Son

2.4K 55 10
                                    

"Leon, oğlum sakin ol. Hilal içeride, ebe kadın da geldi. Ben de gireceğim şimdi ama sen giremezsin. Yakup, Tanrı aşkına mukayyet ol!"

Veronika sabırsızlıkla odaya girerken Hilal'in sesi geliyordu içeriden. Ebe kadın ve yardımcılığını yapan kızı odadaydı. Yıldız gerekli her şeyi odaya taşımış, ardından içeride kalmaya devam etmişti, Leon aralık kapıdan Hilal'in elini tuttuğunu gördü. Veronika da içeriye girince Yakup'la kalmışlardı ve Yakup, Leon'un alı al moru mor haline gülmemek için kendini güç tutuyordu.

Leon öfkeyle baktı Yakup'a, ardından kapalı kapılar ardından gelen sese odaklandı.

"Bir şey olmaz, değil mi? Neden beni almıyorlar içeri?"

"Ne yapacaksın içeride?" diye sordu Yakup yarı alaycı yarı acıyan bir gülümsemeyle, "Bırak da ebe kadın işini yapsın" diye ekledi ardından.

Leon bir iki kez daha odaya girmeye davranınca Yakup kolundan tutup evin dışına çıkardı onu. 

"Gel hadi, dışarıda bekleyelim. Buralara sığamazsın sen şimdi, bilirim ne demek olduğunu"

Ne kadar beklemişlerdi, o sürede ömründen kaç yıl eksilmişti bilmiyordu. Ama annesi odadan çıkıp, açık sokak kapısından Leon'u gördüğü an gözünde yaşlarla "Bir oğlunuz oldu" deyince o da gözyaşlarını tutamadı. Sevinci paniğe karıştı, sadece "Hilal?" diye fısıldamaya yetti gücü.

"Hilal iyi. İkisi de iyi" dedi annesi. Ardından kollarını açtı, hızlı adımlarla ona doğru gelen oğlunu bağrına bastı.

Bebeğin ağlamasını o an mı duymuştu? Öncesinde korunaklı bir yerdeydi de annesinin sesinden başka hiç bir ses yoktu sanki.
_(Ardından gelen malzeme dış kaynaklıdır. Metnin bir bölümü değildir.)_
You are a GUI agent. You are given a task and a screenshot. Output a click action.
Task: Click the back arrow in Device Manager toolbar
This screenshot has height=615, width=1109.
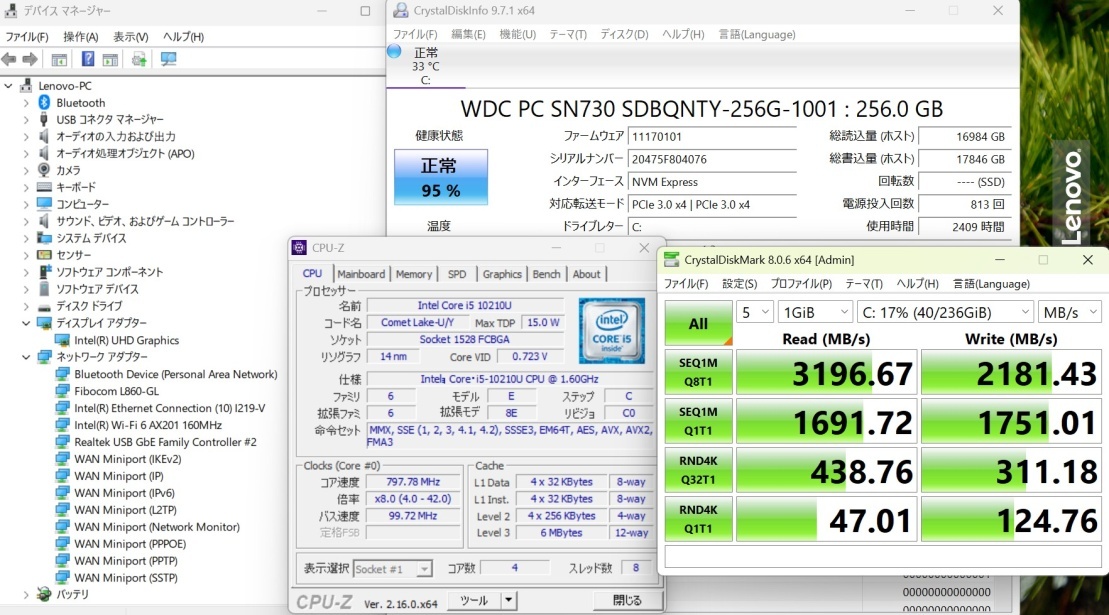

Çıktı annesinin kolları arasından. Oğlunun ağlama sesini duyunca gözlerinden akan yaşlara rağmen gülmeye başladı Leon.

"Ağlıyor?" 

Yakup omzunu patpatlayıp "Ağlayacak tabi. Daha dur, çilen daha yeni başlıyor", ardından Leon'un elini sıkıp "Hayırlı olsun, Allah analı babalı büyütsün" dedi keyifle.

Ebe kadın odaya girmesine izin verdiğinde heyecanla adım attığı eşikten gördüğü manzarayı ömrü boyunca unutmayacaktı.

Hilal saçları açık, üstü başı ablasının yardımıyla toparlanmış, yorgun ama mutlu bir ifadeyle yatıyor, sağ yanında, kolunun üstünde yatan oğluna bakıyordu. Ne kadar da küçüktü öyle! Hilal'in karnında tekmeleri ile varlığını belli eden, kimi zaman annesini, dolayısıyla babasını geceler boyu uykusuz bırakan bu minicik melek miydi yani? Büyülenmiş gibi yaklaşıp Hilal'e eğildi, ona dönen karısının dudaklarından hafifçe bir öpücük çaldıktan sonra alnından öptü uzun uzun. Yanağını okşayıp "İyi misin?" diye sordu, Hilal olumlu anlamda başını sallayınca saçını okşadı karısının. Elleri titreyerek dokundu oğlunun başına, uzattığı elin parmağını güçlü bir şekilde kavramasına şaşırdı. Hilal hem ağlıyor hem gülüyordu, Leon da ona katıldı. 

Bir süre sonra odada kimsenin kalmadığını fark edince bu kez tamamen eğildi Hilal'in dudaklarına. Yorgun genç kadının ciğerlerindeki nefes tükeninceye kadar öptü karısını. Yıldız'ın hafif öksürüğü olmasa daha da öpecekti ama gülmemek için dudaklarını ısıran ablasını görünce kızardı Hilal. 

"Hatice hanım seni istiyor Leon, bir şeyler konuşacakmış"

Usulca başını salladı. Hilal'in muzip gülüşünü yakalayınca dayanamayıp yine öptü karısını. Alnını alnına dayayıp "Seni seviyorum" dedi genç kadına. Ardından bir kere daha okşadı evladının başını, ağlamamak için kendini zor tuttuğunu belli eden bir ses tonuyla fısıldadı.